After extensive discussions and battles with farmers, regulators, landowners and others,  Omaha based Navigator Co2 has announced it's pulling the plug on its plan for a 1300 plus mile pipeline through the Corn Belt that would have pushed Carbon Dioxide deep below the soil.  The proposal has been dealt setbacks in its proposed starting point of South Dakota, as well as Iowa and here in Illinois.  It has been a dominant topic at Montgomery County Board meetings for months.   

Board Chairman Doug Donaldson said he's cautiously optimistic that this saga is over but he also notes there are other players in the carbon capture game, so there's always potential for someone other than Navigator to raise the issue again locally.

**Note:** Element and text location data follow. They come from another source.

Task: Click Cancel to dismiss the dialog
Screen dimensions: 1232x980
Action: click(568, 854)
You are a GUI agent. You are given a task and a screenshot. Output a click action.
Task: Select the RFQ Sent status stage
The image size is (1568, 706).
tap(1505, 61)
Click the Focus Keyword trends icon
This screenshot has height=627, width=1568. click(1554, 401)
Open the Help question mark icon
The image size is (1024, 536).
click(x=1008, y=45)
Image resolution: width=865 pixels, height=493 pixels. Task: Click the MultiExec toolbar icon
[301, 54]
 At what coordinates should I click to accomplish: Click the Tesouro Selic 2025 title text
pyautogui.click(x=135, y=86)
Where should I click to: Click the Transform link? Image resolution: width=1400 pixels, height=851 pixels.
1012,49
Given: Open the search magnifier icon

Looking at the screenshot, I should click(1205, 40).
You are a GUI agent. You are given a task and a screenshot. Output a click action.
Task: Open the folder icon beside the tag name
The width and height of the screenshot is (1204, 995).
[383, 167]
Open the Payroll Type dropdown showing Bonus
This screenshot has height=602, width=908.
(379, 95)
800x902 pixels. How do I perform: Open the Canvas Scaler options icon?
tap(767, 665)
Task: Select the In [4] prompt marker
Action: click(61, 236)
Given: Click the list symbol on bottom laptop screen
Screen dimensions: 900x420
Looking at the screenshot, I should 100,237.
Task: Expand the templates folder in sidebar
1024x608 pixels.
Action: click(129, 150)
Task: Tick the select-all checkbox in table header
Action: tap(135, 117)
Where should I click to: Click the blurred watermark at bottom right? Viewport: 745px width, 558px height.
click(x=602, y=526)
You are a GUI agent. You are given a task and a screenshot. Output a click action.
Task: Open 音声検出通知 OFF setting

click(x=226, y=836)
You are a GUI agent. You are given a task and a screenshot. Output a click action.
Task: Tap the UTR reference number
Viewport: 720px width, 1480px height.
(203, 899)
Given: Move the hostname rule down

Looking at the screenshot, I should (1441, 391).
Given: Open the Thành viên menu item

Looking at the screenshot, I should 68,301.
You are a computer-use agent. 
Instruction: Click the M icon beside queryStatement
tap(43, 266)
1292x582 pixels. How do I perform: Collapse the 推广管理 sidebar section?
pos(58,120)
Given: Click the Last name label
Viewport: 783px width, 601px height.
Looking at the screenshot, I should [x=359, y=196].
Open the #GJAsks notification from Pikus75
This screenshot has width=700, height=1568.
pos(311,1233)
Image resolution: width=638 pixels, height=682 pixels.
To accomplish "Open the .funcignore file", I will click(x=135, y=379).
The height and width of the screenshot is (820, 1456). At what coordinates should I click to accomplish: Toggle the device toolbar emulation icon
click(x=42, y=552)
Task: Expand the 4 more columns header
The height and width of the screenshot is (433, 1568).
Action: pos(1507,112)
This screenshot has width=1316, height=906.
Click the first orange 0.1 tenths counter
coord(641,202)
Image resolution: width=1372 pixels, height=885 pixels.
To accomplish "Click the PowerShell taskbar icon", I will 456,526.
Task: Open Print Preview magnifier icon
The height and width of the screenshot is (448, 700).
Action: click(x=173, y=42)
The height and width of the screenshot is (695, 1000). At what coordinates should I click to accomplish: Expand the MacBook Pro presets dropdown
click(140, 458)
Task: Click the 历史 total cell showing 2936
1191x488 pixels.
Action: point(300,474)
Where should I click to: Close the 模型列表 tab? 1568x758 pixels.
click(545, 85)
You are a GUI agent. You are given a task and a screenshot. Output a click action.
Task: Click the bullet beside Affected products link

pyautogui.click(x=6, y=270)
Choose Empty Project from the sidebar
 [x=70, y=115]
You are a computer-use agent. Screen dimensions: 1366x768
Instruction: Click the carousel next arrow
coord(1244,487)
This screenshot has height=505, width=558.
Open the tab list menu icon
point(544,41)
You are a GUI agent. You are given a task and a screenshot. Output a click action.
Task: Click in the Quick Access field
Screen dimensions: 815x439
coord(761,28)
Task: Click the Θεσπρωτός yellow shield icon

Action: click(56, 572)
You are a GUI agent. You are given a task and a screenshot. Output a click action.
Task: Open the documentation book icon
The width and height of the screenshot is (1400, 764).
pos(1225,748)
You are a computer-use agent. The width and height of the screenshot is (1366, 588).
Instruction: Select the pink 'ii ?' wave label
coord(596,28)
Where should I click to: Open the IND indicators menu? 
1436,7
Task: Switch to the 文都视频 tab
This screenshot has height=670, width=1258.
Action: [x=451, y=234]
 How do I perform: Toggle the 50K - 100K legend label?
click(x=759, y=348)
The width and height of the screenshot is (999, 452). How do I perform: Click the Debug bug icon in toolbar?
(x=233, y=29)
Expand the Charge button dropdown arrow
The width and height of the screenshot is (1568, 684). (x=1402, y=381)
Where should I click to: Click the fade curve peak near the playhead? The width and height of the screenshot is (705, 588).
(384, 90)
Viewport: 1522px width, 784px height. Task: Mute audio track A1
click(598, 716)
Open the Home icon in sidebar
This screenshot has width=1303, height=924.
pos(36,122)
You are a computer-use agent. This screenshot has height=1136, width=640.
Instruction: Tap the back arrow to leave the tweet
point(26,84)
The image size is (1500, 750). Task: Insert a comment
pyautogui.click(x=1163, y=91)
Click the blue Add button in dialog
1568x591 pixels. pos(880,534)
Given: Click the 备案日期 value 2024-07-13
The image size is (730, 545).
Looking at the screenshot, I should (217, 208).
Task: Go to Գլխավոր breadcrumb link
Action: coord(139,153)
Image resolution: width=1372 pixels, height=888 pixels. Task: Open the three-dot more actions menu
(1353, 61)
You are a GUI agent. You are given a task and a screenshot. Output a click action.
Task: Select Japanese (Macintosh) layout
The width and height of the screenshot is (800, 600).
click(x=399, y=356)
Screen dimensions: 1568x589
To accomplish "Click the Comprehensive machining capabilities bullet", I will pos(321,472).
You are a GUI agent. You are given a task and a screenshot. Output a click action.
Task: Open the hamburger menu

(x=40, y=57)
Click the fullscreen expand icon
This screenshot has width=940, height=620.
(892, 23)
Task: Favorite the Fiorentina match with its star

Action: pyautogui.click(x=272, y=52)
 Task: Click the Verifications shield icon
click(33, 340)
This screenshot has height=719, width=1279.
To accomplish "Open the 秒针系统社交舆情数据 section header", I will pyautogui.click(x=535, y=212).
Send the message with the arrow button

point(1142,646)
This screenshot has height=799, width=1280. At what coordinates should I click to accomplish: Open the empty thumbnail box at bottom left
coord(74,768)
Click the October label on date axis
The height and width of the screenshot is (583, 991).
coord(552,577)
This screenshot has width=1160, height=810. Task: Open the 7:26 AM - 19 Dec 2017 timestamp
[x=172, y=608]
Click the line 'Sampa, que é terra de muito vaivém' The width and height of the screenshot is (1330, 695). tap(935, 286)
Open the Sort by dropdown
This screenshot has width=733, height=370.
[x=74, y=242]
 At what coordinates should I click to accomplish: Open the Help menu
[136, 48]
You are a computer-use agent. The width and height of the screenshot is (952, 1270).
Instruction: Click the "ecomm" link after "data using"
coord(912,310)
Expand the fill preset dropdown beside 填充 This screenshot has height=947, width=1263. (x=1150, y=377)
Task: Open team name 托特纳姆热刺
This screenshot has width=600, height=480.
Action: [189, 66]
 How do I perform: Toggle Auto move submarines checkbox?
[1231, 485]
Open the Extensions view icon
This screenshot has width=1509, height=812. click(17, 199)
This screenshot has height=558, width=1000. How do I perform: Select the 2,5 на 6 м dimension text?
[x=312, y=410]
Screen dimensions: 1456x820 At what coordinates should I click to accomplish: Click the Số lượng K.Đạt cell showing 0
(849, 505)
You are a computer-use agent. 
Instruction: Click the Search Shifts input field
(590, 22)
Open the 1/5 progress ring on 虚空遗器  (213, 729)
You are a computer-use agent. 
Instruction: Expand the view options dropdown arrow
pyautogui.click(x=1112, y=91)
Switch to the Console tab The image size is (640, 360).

This was to be a pivotal week as Navigator was preparing to make their sales pitch for the project to the Illinois Commerce Commission but they pulled the proposal a second time, saying they were reassessing their plan.  Then, yesterday (Thursday), Navigator made significant layoffs, an indicator that the carbon capture plan was in peril.


Here's the statement from Navigator. 


The development of Navigator CO2’s pipeline project has been challenging. Given the unpredictable nature of the regulatory and government processes involved, particularly in South Dakota and Iowa, the Company has decided to cancel its pipeline project.

Matt Vining, CEO of Navigator CO2 remarked, “As good stewards of capital and responsible managers of people, we have made the difficult decision to cancel the Heartland Greenway project. We are disappointed that we will not be able to provide services to our customers and thank them for their continued support.”

Vining continued, “I am proud that throughout this endeavor, our team maintained a collaborative, high integrity, and safety-first approach and we thank them for their tireless efforts. We also thank all the individuals, trade associations, labor organizations, landowners, and elected officials who supported us and carbon capture in the Midwest.”